Payroll taxes are collected on wages to help fund Social Security and Medicare. The President wants to temporarily stop assessing them for Social Security. He's actually signed an executive order that would defer the collection of them from September until the end of the year (although the money would ultimately have to be paid back unless Congress acts). The President has pledged the unpaid taxes will be forgiven if he is reelected, although it's not clear exactly how he'll ensure that occurs.
Although the President has been aggressive in pushing for this proposal and has now attempted an end-run around a Congress that didn't embrace it, there's a strong argument to be made that Social Security will suffer if he gets his wish. And since many current and future retirees depend on Social Security, or plan to, that could be a big problem.
There are actually two ways the President's plan hurts Social Security retirees
Social Security retirees will suffer in two ways if the President's preferred plan to cut payroll taxes goes into effect.
First and foremost, payroll taxes provide the bulk of Social Security's funding.
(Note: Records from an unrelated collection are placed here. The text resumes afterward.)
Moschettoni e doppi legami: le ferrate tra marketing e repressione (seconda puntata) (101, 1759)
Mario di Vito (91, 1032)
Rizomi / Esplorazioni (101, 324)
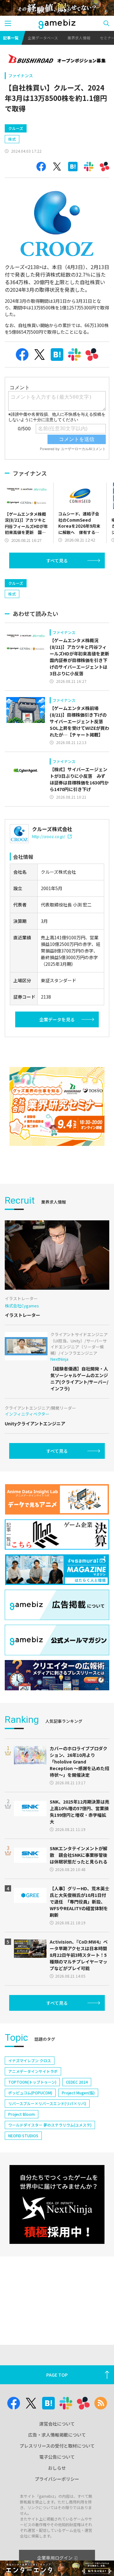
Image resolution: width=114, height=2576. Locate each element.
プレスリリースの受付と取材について (57, 2446)
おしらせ (57, 2468)
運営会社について (57, 2424)
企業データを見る (57, 1019)
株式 (12, 139)
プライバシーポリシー (57, 2479)
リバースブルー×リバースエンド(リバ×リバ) (47, 2103)
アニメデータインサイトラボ (33, 2071)
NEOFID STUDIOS (23, 2135)
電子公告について (57, 2457)
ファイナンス (20, 76)
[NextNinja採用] (57, 2204)
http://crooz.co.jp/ (48, 836)
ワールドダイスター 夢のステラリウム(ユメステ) (50, 2124)
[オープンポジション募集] (57, 59)
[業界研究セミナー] (57, 1106)
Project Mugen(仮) (78, 2092)
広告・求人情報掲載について (57, 2435)
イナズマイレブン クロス (29, 2060)
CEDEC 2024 (77, 2082)
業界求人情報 (78, 37)
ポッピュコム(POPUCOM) (30, 2092)
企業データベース (43, 37)
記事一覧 (10, 37)
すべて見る (57, 560)
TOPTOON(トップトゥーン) (32, 2082)
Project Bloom (21, 2114)
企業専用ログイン (55, 2558)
In fact, in 2018, the program collected around $1 trillion in total income, an estimated $885 billion of which came from payroll taxes.
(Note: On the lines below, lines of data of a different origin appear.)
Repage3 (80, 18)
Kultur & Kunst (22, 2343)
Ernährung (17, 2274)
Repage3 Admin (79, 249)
If the President gets his wish and the uncollected taxes are forgiven, the program could lose billions of dollars in income this year. And even if Americans eventually have to repay the taxes they owe, that won't happen until next year so the program would lose out on interest income it could've earned had the revenue been collected on time. That's a lot of lost interest income when you're talking about billions of dollars.
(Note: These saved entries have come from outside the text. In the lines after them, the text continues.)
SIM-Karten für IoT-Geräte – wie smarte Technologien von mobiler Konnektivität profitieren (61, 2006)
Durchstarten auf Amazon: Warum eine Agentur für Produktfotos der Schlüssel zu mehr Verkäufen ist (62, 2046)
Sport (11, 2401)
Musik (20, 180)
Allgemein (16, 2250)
Since Social Security was already facing funding shortfalls, starving it of money, even temporarily, could hasten the day the trust fund runs dry. And when that happens, retirees could face benefit cuts equaling as much as 24% if Congress doesn't act.
Sadly, retirees won't just suffer in the future. If the President gets his wish and coronavirus relief takes the form of a payroll tax cut, most Social Security retirees won't get any help because they generally don't work; waiving payroll taxes only helps those who earn income subject to them. While most seniors would get a check valued at up to $1,200 per adult (plus $500 for each additional dependent) under other stimulus proposals, including the HEROES Act and the HEALS Act, a payroll tax cut without a stimulus check would mean most get no financial assistance at all. And with many seniors facing financial hardship due to COVID-19, that's also a big problem.
What can seniors do to mitigate the damage?
Retirees are looking at a very real risk they'll receive no stimulus funds now and will see benefit cuts over the next 15 years. Preparing for this possibility means shoring up your financial situation for the present and the future.
When you're on a fixed income, that often means finding ways to limit spending. It's also essential to make sure you have the right asset allocation and a sound strategy for determining a safe withdrawal rate, so you don't drain your nest egg in case you must depend more on it in the future.
If you currently live in one of the states where Social Security benefits are taxed, it may also be a good idea to look into relocating so you can keep more of your money. And if you don't have to take required minimum distributions this year, avoiding it could help reduce your tax bill for 2020 and keep more of your money invested for the future when you may really need it.